The Charles Dickens Museum in London has fallen on hard times. For 95 years, the collection, in the home of the “Oliver Twist” and “Great Expectations” author, has been financed by ticket sales and other earned income. But with no visitors since March, its director fears that its temporary closure could become permanent.
“We have funds to get us through the end of April, and we’ve got a little bit of savings after that,” Cindy Sughrue, who leads the museum, said by phone from her office in the empty building. “I can see that we can eke out until September. But, if the social distancing measures continue beyond that, then there’s a real danger that we will not survive.”
All but about 5 to 7 percent of the world’s museums are currently shuttered because of the coronavirus pandemic, said Peter Keller, the general director of the International Council of Museums. According to the council’s research, one in 10 may not reopen, he added.
The gravity of the situation varies by country, depending on how much museums rely on ticket sales and tourism, and how much government funding they receive. Museums in the United States which survive from earned income and philanthropy are more vulnerable than government-subsidized European institutions. The American Alliance of Museums reported to Congress in March that as many as 30 percent of museums could fail in the crisis, if there was no immediate intervention.
But closing a museum is not just a matter of shutting the doors and turning off the lights. Institutions with significant collections have ethical and sometimes legal obligations to make sure that their objects are transferred elsewhere. The process can be both costly and time-consuming, experts say.
“It would be a terribly complex process for us,” said Ms. Sughrue. “One of the largest ‘pieces’ in our collection is this house in which Dickens lived. We can’t even think about how you take a collection and locate it in another museum.”
Mr. Keller, of the museum council, said there was no international code for handling a dissolution. “In France, for example, national collections are ‘inalienable,’ which means you aren’t allowed to sell them,” without an act of Parliament, he said. “It varies country to country.”
In the Netherlands, a 35-page “Guideline for Disposal of Museum Objects” instructs museums to first make a complete inventory of their holdings, determining whether each work was donated, loaned, or purchased. If it was donated, for example, the museum must offer it back to the donor, and if it was acquired with government funds, it must first be offered to another Dutch museum.

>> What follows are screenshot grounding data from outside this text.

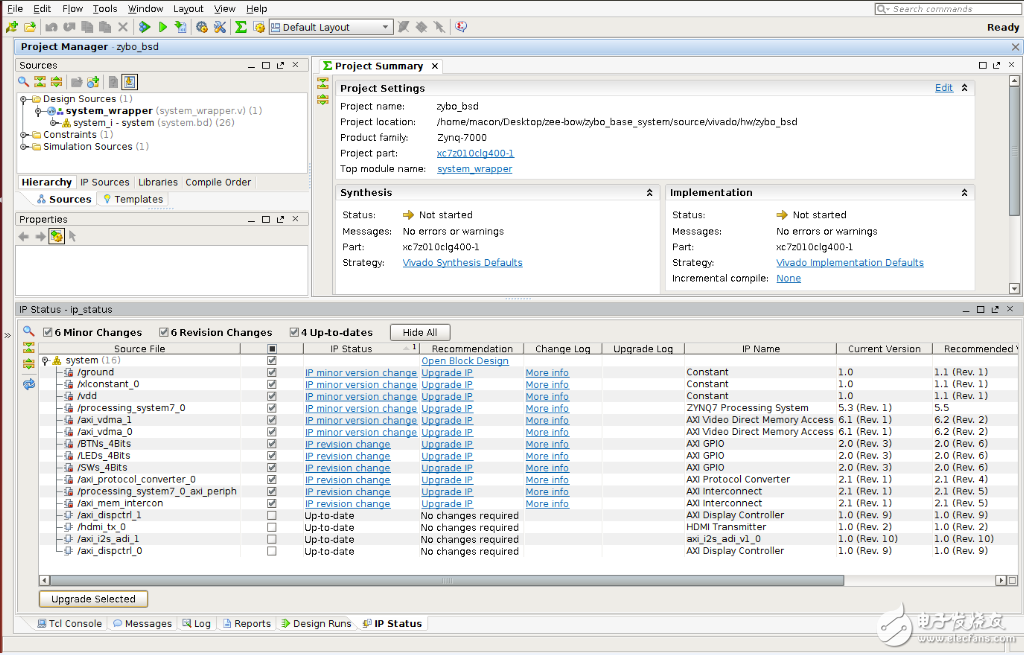Uncheck the /ground IP row checkbox
1024x655 pixels.
click(x=271, y=372)
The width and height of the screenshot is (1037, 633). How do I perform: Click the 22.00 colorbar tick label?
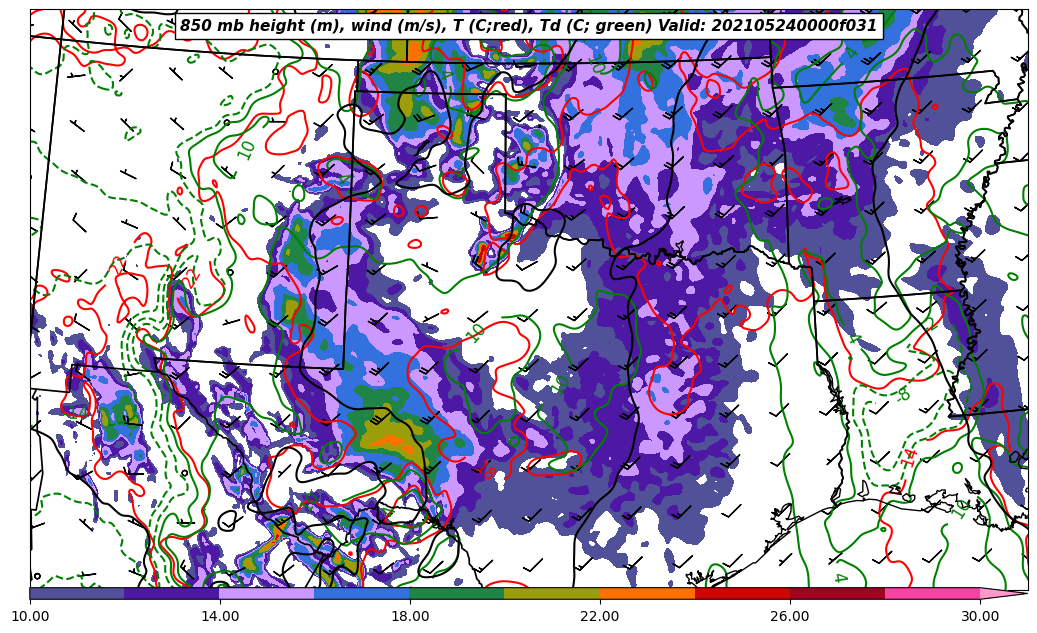[x=600, y=616]
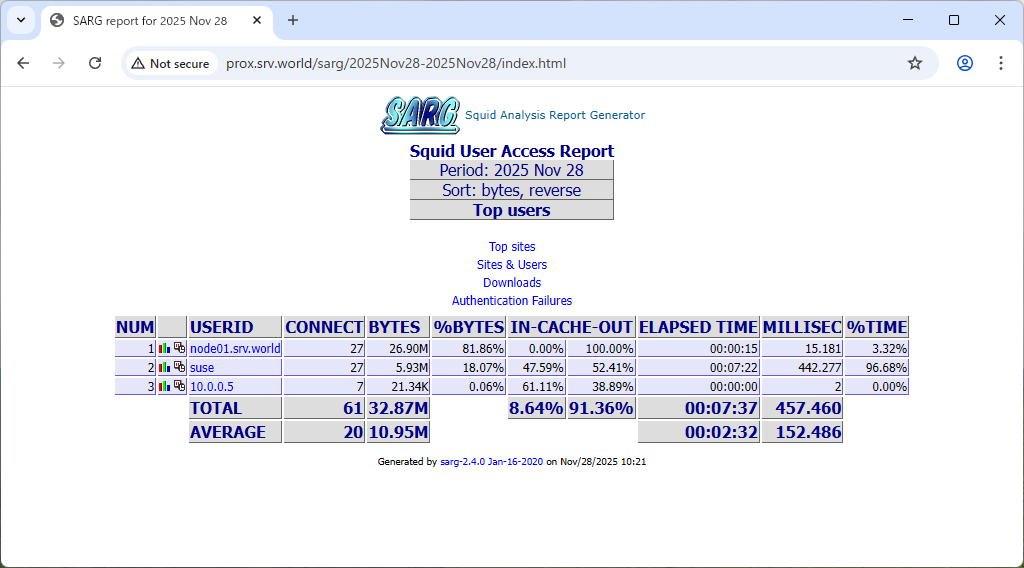Open the date/time report icon for 10.0.0.5
Screen dimensions: 1024x568
coord(179,386)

In Britain, the Museums Association’s “Museums Facing Closure” handbook warns that “abrupt closure is extremely damaging in both practical and reputational terms.” It suggests ways to secure an empty building and deaccession a collection. Often a museum will need to keep at least one person on staff as a “project curator” to manage the disposal of art and artifacts, the handbook advises.
“Under normal circumstances, it is a long process,” said Alistair Brown, a policy officer for the association. “Museums need to put aside sufficient resources to go through the winding up process,” he added. “The risk at the moment, with many museums becoming insolvent very quickly, is that they don’t have an option to go through that process.”
Julia Pagel, the secretary general of the Network of European Museum Organizations, said that, aside from these technical concerns, an institution needs to consider its role in preserving history. “A museum isn’t just a repository of individual items,” she said. “The works speak to each other in their context. If you tear that apart and sell it, for example, how do you get that context and that history back?”
Ms. Pagel added that museums that shut down still have to handle and conserve their collections for years, keeping staff on board to manage those operations. “The only thing you’re really cutting off is the access to them,” she added. “Taking away common cultural heritage is the last thing we should do at this moment.”
Some countries in Europe are already making plans for reopening their museums; Austria, Belgium, Germany, Italy and the Netherlands will allow the public back, with restrictions, in May. But for those countries, like Britain, where a full lockdown remains in place, figuring out how to survive with no end in sight can be nail-biting for institutions.
“The biggest factor will be when reopening happens,” Mr. Brown said. “Museums are losing out on peak season right now, and often they rely on the summer months to get them through the whole year.” Without their summer income, about 1,000 independently run museums throughout Britain would be relying on savings or donations to make it, he added.
Even if the doors stay open, the next determining factor for survival will be when the tourists return. “There will be no tourists for quite a long time,” said Christina Haak, the vice president of the German National Museum Organization. “If the tourists don’t come, our income isn’t coming. You can say that for all museums in all the big European cities.”
Ms. Sughrue, of the Dickens Museum, said that more than 50 percent of the institution’s visitors came from abroad. “Three or four months ago, before this pandemic, we were significantly increasing our visitor numbers and our income so much that we were planning on a surplus for this year.” The museum had ambitious plans to celebrate the 150th anniversary of Dickens’s death later this year, she added.
“It’s heartbreaking,” she said, “and it’s almost mind-bogglingly inconceivable how quickly all that has slipped away.”